The original quote says:
If your habits don’t reflect your dreams and goals, change your habits.
Simple enough. Work harder. Be more disciplined. Align your actions with your aspirations. It’s the kind of advice coaches give all the time.
However, add one truth-telling line: OR change your dreams and goals.
That line forces you to face reality. Either your dreams are serious enough to change your habits, or your habits reveal what you actually want. You can’t have both. You have to choose.
College football coaches hear players say “I want to play in the NFL” while their actions said something completely different. Late to practice. Skipping film sessions. Half-effort in the weight room.
Many coaches aren’t buying it anymore. “Don’t lie to yourself.
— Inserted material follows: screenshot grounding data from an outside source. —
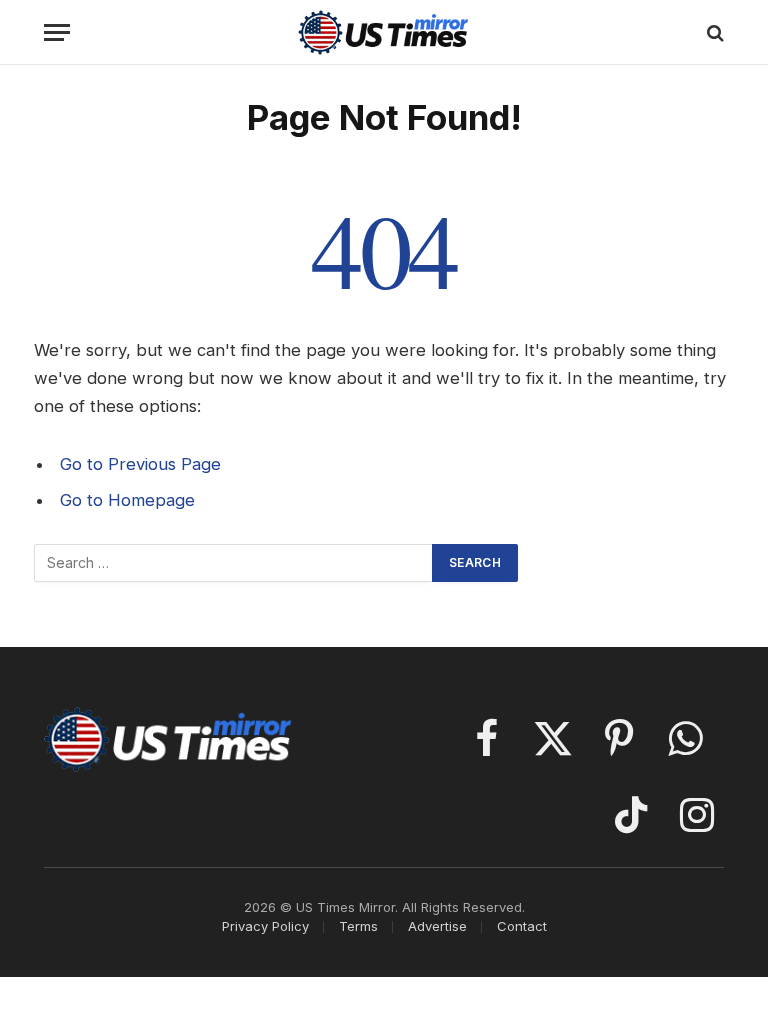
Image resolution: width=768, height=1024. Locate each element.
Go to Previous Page (140, 464)
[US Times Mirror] (384, 32)
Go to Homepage (127, 500)
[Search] (713, 32)
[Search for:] (234, 563)
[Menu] (57, 32)
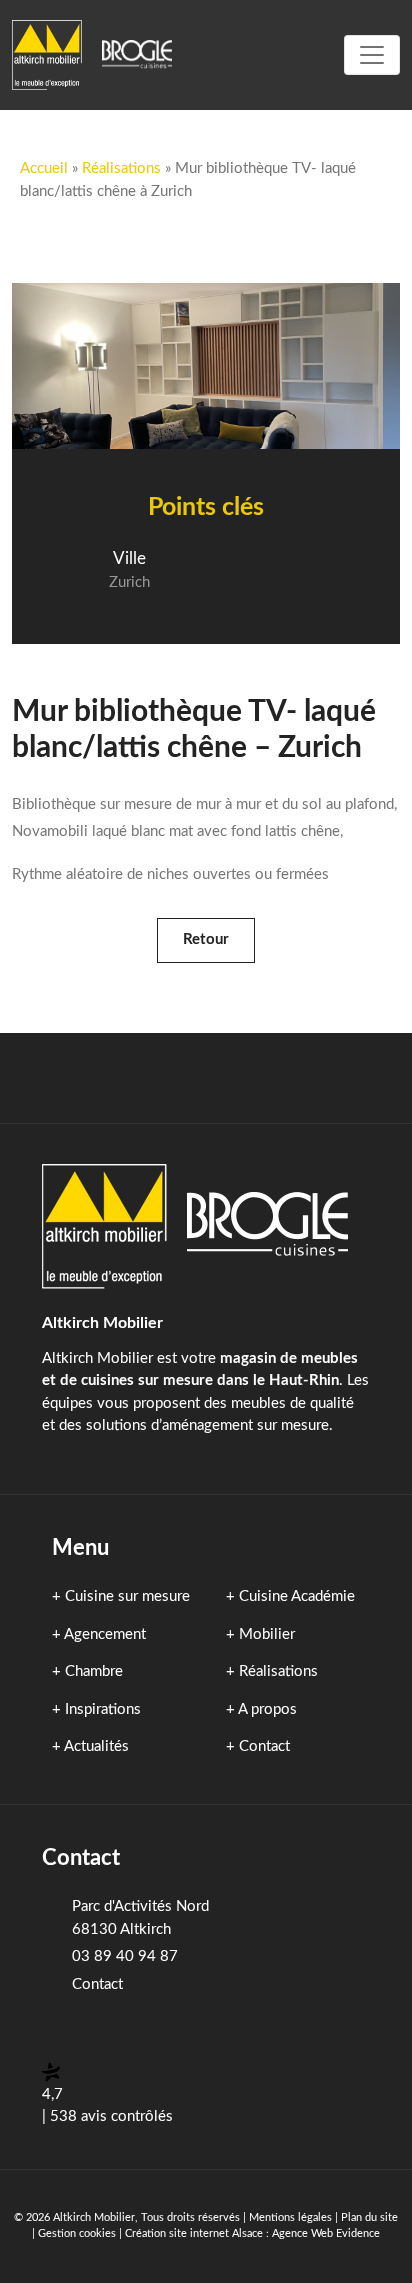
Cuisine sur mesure (127, 1596)
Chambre (94, 1671)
Do you really want to be a first-round draft pick and you’re doing this?”
Most people lie to themselves about their discipline and commitment level. They say they want greatness while being average is good enough. They talk about championships while cutting corners nobody sees. They claim big dreams while choosing small habits.
The gap between what they say and what they do is massive, and they pretend not to notice.
The additional line eliminates that self-deception. Your habits are the truth. Not your words. Not your intentions. Not what you say when someone asks about your goals.
Your habits are the mirror that doesn’t lie. And if your habits don’t match your dreams, one of them has to change.
You can’t have championship dreams with average habits. You can’t want to be great while acting like mediocrity is acceptable. Either elevate your habits to match your goals, or lower your expectations to match your effort. But stop lying to yourself about what you really want.
So ask yourself: do your habits reflect your dreams? If not, which one are you changing? Because keeping both while they contradict each other is just lying to yourself. And that’s the one lie you can’t afford to keep telling.